I have a paragraph of text scrambled by columns of two chars. The purpose of my assignment is to unscramble it:
|de| | f|Cl|nf|ed|au| i|ti| |ma|ha|or|nn|ou| S|on|nd|on|
|ry| |is|th|is| b|eo|as| | |f |wh| o|ic| t|, | |he|h |
|ab| |la|pr|od|ge|ob| m|an| |s |is|el|ti|ng|il|d |ua|c |
|he| |ea|of|ho| m| t|et|ha| | t|od|ds|e |ki| c|t |ng|br|
|wo|m,|to|yo|hi|ve|u | t|ob| |pr|d |s |us| s|ul|le|ol|e |
| t|ca| t|wi| M|d |th|"A|ma|l |he| p|at|ap|it|he|ti|le|er|
|ry|d |un|Th|" |io|eo|n,|is| |bl|f |pu|Co|ic| o|he|at|mm|
|hi| | |in| | | t| | | | |ye| |ar| |s | | |. |
My current approach to find the right order of columns is trying to recursively find each column's best position according to a word occurrence count criteria.
The pseudo-code of the algorithm's core I have in mind would be:
function unscramble(scrambledMatrix,indexOfColumnIveJustMoved)
for each column on scrambledMatrix as currentIndex=>currentColumn
if (currentIndex!=indexOfColumnIveJustMoved)
maxRepeatedWords=0;maxIndex=0;
for (i=0;i<numberOfColumnsOfScrambledMatrix;i++)
repWordsCount=countRepWords(moveFromToOn(currentIndex,i,scrambledMatrix))
if (maxRepeatedWords<repWordsCount)
maxRepeatedWords=repWordsCount;
maxIndex=i;
endif
endfor
if (maxIndex!=currentIndex)
return unscramble(moveFromToOn(currentIndex,maxIndex,scrambledMatrix),maxIndex); //recursive call
endif
endif
endfor
return(scrambledMatrix); //returns the unscrambled matrix;
endfunction
The algorithm stops when no column is moved after iterating on each one. I'm guessing it should work for any language (though I'm only interested on a solution for english) as long as the writing is based on words formed by letters and the sample is big enough.
Any suggestions on any other approaches or improvements? I would like to know the best solution for this problem (probably a dictionary based one looking for occurrences of common words instead? How about rebuilding the algorithm to avoid recursion, would it be much faster?).
A couple more ideas:
One way, although generally this approach is one of the most time consuming- is to use a genetic algorithm.
Lets say the current default arrangement of columns is
|de| | f|Cl|nf|ed|au| i|ti| |ma|ha|or|nn|ou| S|on|nd|on|
[0 1 2 3 4 5 6 7 8 9 10 11 12 13 14 15 16 17 18] <--- define this to be a chromosome
You could create a population of 100, 1000 w/e number of chromosomes that start off randomly assigned (keep in mind the 'random' assignment cannot have duplicate numbers and must be valid)
Then run a fitness function on each assignment, or multiple fitness functions if you would like to break it down that way. Start off with one super fitness function that assigns a fitness value to each assignment.
Only take the top 50% of chromosomes and move them onto the next generation, where you create 'children' chromosomes based on your choice of a crossover function and a probability of mutation- for this type of problem I recommend a very light crossover function (or none...) and a decent mutation rate.

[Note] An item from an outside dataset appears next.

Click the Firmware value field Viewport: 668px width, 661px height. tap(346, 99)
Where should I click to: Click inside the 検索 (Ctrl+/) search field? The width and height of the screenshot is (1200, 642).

If you can find the columns that do not contribute to words/ the fitness function much then maybe flip those around.
Keep doing this for many generations and see how the top rated assignment looks like each generation, you would expect the valid to plateau at some point and that would be your correct assignment.
This approach could only be mildly better than brute force with fitness function, but it could also turn out to be pretty good.
One last idea: try to abstract away from 'first column, second column' and assign the columns into chunks that form words, because just because [1,4,6....] turns out to form "the" "him" "her" etc, doesnt mean it belongs right in the beginning.
I have a different approach that I kind of like better, I think a Dynamic Algorithm would be better suited for this.
EDIT: Another Approach
Again based on the dictionary approach, but you would focus on choosing the first few columns before the rest, and if it falls apart and you are not getting words in any particular row it means your earlier selections were wrong and you will need to backtrack.
Select row 1.. well chances are there are not too many words here but you will narrow yourself down to a subset of your dictionary- the subset that has words that start with the chars in your first column.
Now you have a row that works, select an adjacent row to the right. If it either forms full words or still has valid words possible (given no space is present signifying end of word). Repeat.
If no adjacent rows are possible given your previous choices, backtrack one row to the left, and dont select the same thing again.
The weakness here is that your dictionary would need to contain all the words in your sentence, as well as all variants of the words. You might need to come up with a heuristic similar to a fitness function that says, "90% of words match, so this is still a valid attempt..." or something of that sort.